Pandemic-Related Trends for Investors to Consider
Some changes could alter businesses permanently.
- Featuring: Colum McKinley
- June 17, 2020 August 31, 2020
- 16:00
- From: CIBC Asset Management
(Runtime: 5 min, 48 sec; size: 65.56 MB)
Text transcript
Colum McKinley, managing director and global equity chief investment officer, CIBC Asset Management.
There’s a number of trends that we are seeing as a result of the global pandemic. The first is, interestingly, we’re hearing from companies, as we meet with business leaders, that they’re telling us many of the cost savings that they have had to enact as a result of the pandemic — many of those cost savings will be more permanent in nature. Not all of them, but a high proportion.

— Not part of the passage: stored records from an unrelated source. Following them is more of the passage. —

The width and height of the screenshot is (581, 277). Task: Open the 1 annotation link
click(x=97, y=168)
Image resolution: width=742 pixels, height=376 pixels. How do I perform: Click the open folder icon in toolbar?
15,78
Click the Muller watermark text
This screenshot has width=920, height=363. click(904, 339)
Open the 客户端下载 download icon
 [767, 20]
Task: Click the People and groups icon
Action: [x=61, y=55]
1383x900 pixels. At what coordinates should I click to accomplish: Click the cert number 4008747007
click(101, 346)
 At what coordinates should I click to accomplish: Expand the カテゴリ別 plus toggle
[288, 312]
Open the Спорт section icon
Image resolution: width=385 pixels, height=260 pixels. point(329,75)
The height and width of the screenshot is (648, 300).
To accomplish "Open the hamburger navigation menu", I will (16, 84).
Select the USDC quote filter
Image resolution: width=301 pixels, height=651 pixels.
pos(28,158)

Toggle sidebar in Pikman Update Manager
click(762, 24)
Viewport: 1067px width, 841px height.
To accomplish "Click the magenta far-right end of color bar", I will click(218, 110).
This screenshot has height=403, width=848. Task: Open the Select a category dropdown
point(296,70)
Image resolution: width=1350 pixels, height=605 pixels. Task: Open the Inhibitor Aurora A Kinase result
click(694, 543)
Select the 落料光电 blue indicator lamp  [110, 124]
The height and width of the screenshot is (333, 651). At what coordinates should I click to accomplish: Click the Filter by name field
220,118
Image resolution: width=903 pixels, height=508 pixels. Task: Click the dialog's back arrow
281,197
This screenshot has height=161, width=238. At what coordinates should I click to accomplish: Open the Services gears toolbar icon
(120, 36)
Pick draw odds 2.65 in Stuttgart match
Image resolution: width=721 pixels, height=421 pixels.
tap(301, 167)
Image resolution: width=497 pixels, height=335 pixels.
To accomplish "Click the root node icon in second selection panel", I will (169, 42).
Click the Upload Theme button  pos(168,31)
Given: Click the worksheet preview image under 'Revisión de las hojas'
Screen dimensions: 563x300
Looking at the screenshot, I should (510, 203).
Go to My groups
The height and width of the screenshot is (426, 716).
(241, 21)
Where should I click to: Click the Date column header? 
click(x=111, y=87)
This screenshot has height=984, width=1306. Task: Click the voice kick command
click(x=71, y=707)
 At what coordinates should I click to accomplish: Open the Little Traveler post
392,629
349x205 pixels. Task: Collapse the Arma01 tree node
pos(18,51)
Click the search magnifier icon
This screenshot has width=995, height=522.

And this is very similar to what we saw during the global financial crisis. Companies had to react very quickly to a changing environment. They cut costs to maintain their profitability or to sustain profitability levels. And, post the global financial crisis, we entered a period where net margins and return on equities for businesses rose quite meaningfully and went to record levels. And so, what we’re hearing from businesses today echo that trend, where companies are cutting costs and they’re seeing some of those costs look to be more permanent in nature. And so, that will mean we’ll have coming out of the crisis — when we think about three to five years from now — an environment where companies will be generating substantially more cash flow than we had originally anticipated.
The second trend is we’re seeing an acceleration of secular themes. Themes that were in place prior to the global pandemic crisis — some of them are being forced to happen faster. I think one example of that is the decline in bricks-and-mortar retail. That was happening prior to the global pandemic, we were shifting more and more of our consumption onto online purchasing and spending less time going to physical stores. And, obviously, the pandemic has, in the near term, the majority of those stores are closed so we have shifted to, ‘What can we buy online?’ We’re going to open stores and we’re going to find a balance between how much we want to do online versus how much we want to do in a bricks-and-mortar store.
But that’s an example where it’s likely that we’re going to leapfrog and pull forward that secular trend, and we’ll do less in bricks-and-mortars, which will lead to some uncertainty and challenges for retailers. It’ll also ripple through to some of the owners of retail malls or retail, physical stores, and affect those businesses as well. So it’s a secular trend that is changing quite quickly.
The third trend is our daily lives are going to change. The pandemic has forced the majority of us to work from home and we’re hearing many, many businesses tell us that, when we go back to normal, many of their employees will continue to work from home. This has implications in a broad-reaching number of areas. It affects how we commute, transit ridership, or driving and commute times. It affects the amount of office space that a business needs in a downtown core. It affects the technology that we need to have available and access to at home; not only the telecom providers, but the software and technology that we have so that we can have the connectivity level to work effectively at home.
We’re very early in this trend, but we’re hearing from businesses that [the] Covid[-19] pandemic has forced them to run an experiment and that experiment is what would it look like if the vast majority of your employees didn’t come to a regular office on a day to day basis? Most companies are saying that, to their surprise, it is working much more effectively than they had anticipated. And so we’re going to see that change and become part of a more normal work stream and so that will have implications on different stocks in the Canadian marketplace.
The recovery that we’re going to see is uncertain. We are navigating a recovery from a situation that the world has never seen before, that we basically hit the pause button on the global economy. And so, we have no historical precedent on what comes next.
I think that’s one thing that investors need to keep in their mind. As we move through the recovery, and we’re seeing governments and companies now thinking about phased opening, we’re going to have periods of time of two steps forward, one step back from time to time. How the economy restarts will have an effect on the market. Since the bottom in the market, we’ve seen stocks move higher in anticipation of a recovery, starting to reflect the willingness of investors to look through earnings in 2020. Because we’re going to continue to have an environment where economic data and corporate results will remain quite low, and we’re starting to look to data points that suggest that the recovery, and the path to recovery, is unfolding at a reasonable timeframe. It will not be a quick fix; this is not something that will be contained within a quarter. This is something that is going to expand throughout 2020. But we expect that within 2021, we will be thinking about looking at businesses with earnings power and cash flow more representative of the potential of the underlying business — a true earnings power of those companies.
I think the biggest risk that we should be conscious of as investors throughout 2020, […] as we go back to work and back to a more normalized environment, is the risk that as we open up the economy, we see, unfortunately, a potential rise in the number of cases, and I think this is a risk that the market is aware of. Again, since this is an uncharted path for us, we’re simply watching and waiting for the data.